Duriron Company
- Formerly: Duriron Casting Company
- Industry: Manufacturing
- Founded: 1912; 114 years ago in Dayton, Ohio, United States
- Founders: John R. Pitman, William E. Hall, Pierce D. Schenck
- Defunct: July 1997
- Fate: Merged with BW/IP
- Successor: Flowserve Corporation
- Revenue: $605 million (1996)

= Duriron Company =

American industrial component manufacturer

The Duriron Company is an industrial component manufacturer of such products as automatic control valves, valves and actuators, pumps, sealing systems, filtration equipment, pipes and fittings. The company was incorporated in 1912 as the Duriron Casting Company in Dayton, Ohio by John R. Pitman, William E. Hall, and Pierce D. Schenck.

==History==
The company derives its name from a high silicon cast iron alloy, Duriron, which rapidly became an industry standard for handling extremely corrosive materials. Duriron “denitrating towers” were in high demand during the First World War for safe handling of hot mixtures of nitric and sulfuric acids during the manufacturing of explosives. As a result of the war the company expanded tenfold, increasing its work force from 150 to 1500.

During the 1920s and 30s, Duriron faced a major readjustment period since “denitrating towers” used in the war effort were no longer in demand. The readjustment included the development of a line of more “off the shelf” Duriron pumps and valves for use in the broad chemical process industries. The breadth of alloys in which pumps and valves were offered was also greatly expanded to include a variety of nickel-based alloys, one of which, Durimet-20 (a joint development and patent of Ohio State and Duriron), was to become a world standard for handling certain difficult chemicals. The redirection of the company would begin to reap great returns in the 1940s as Duriron's products became more widely accepted. During World War II, two thirds of Duriron's production was devoted to providing pumps and valves for production of plutonium and uranium for the Manhattan Project which developed the atomic bomb. The company won the prestigious Army/Navy “E” award for these efforts. Duriron became a publicly traded company in 1946.

Subsequent to World War II, Duriron grew consistently in the 1950s, 60s, and 70s, through product innovation and technical sales force expansion to serve the fast growing chemical process industries throughout the U.S., Canada and, in the later of those years, in Europe as well.
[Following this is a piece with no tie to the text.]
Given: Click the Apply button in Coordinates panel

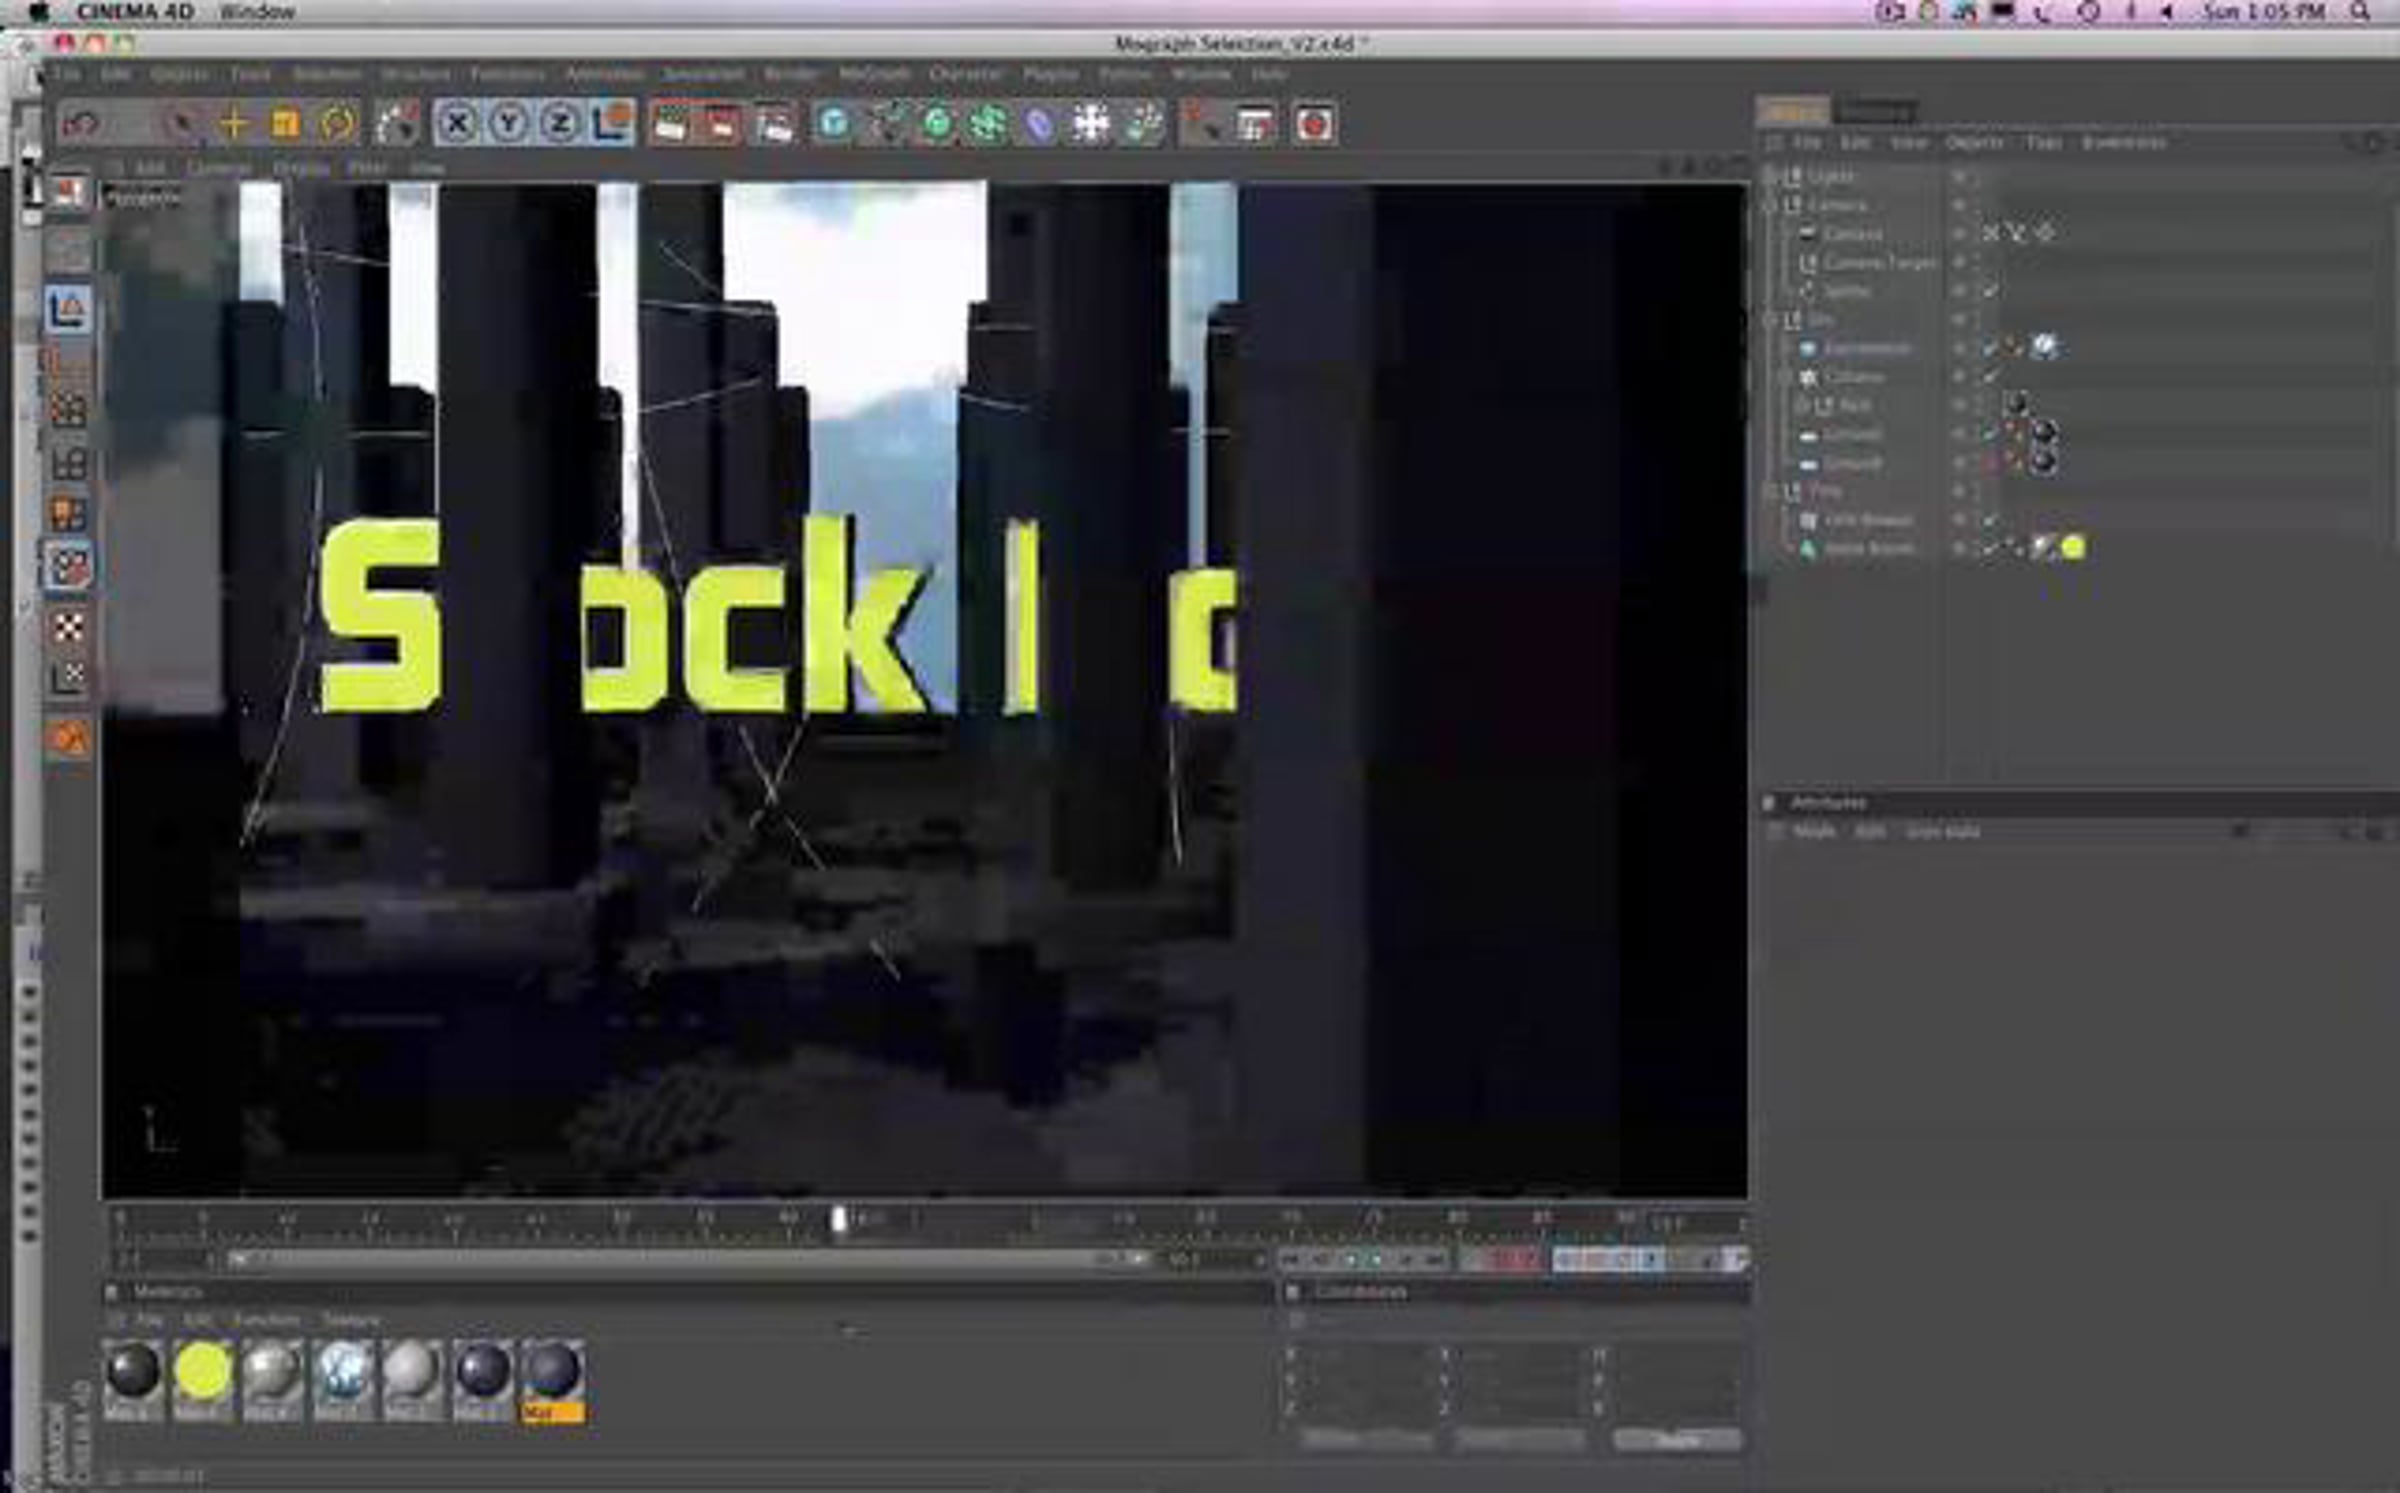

New products included the first use of Teflon as a sealing substance in a patented special alloy non-lubricated plug valve that quickly acquired a dominant position in the chemical valve business. A new heavy duty chemical pump with a patented reverse vane impeller did the same in the chemical pump business. The first all-Teflon-lined valve and pump were also successfully introduced. As a result, revenues grew from $5 million in 1950 to $125 million in 1979.

In spite of a decline in revenues in the first years of the 1980s, the company grew from $125 million in 1970 to $605 million in 1996, largely through a number of strategic acquisitions that expanded the line of complementary products available for sale to the chemical process industries. The larger of these acquisitions included Valtek in Springville, Utah, a provider of flow control valves for heavy duty services, and Durametallic Corporation in Kalamazoo, Michigan, which offers mechanical seals for pumps and other rotating equipment.

In 1994, Durion announced its acquisition of the Durametallic Corporation (which was incorporated in 1917 as the New Era Manufacturing Company) but it wasn't until 1996 when the acquisition was complete.

By 1997 the company employed a total of 6,000 people in locations throughout the world and was a worldwide leader in engineered valves, pumps, control valves, and mechanical seals for the broad chemical process industries.

In May 1997, Durco International acquired BW/IP International.

The 85-year-old Duriron Corporation lost its name and identity as a Dayton company in July 1997 when Flowserve Corporation was formed by the merger of the $605 million revenue Duriron and the $540 million revenue BW/IP of Long Beach, California, a producer of pumps and mechanical seals for the petroleum, power, and water industries. The new corporation headquarters is in Dallas, Texas and [as of] mid-2002 a $2.5 billion revenue company. This meant the only remaining Dayton activities include the Findlay Street foundry (which was the original operation in 1912), a plastics operation in Springboro, and the worldwide pump engineering staff headquarters office on Monument Avenue. The Duriron Foundry ceased operations May 5, 2016.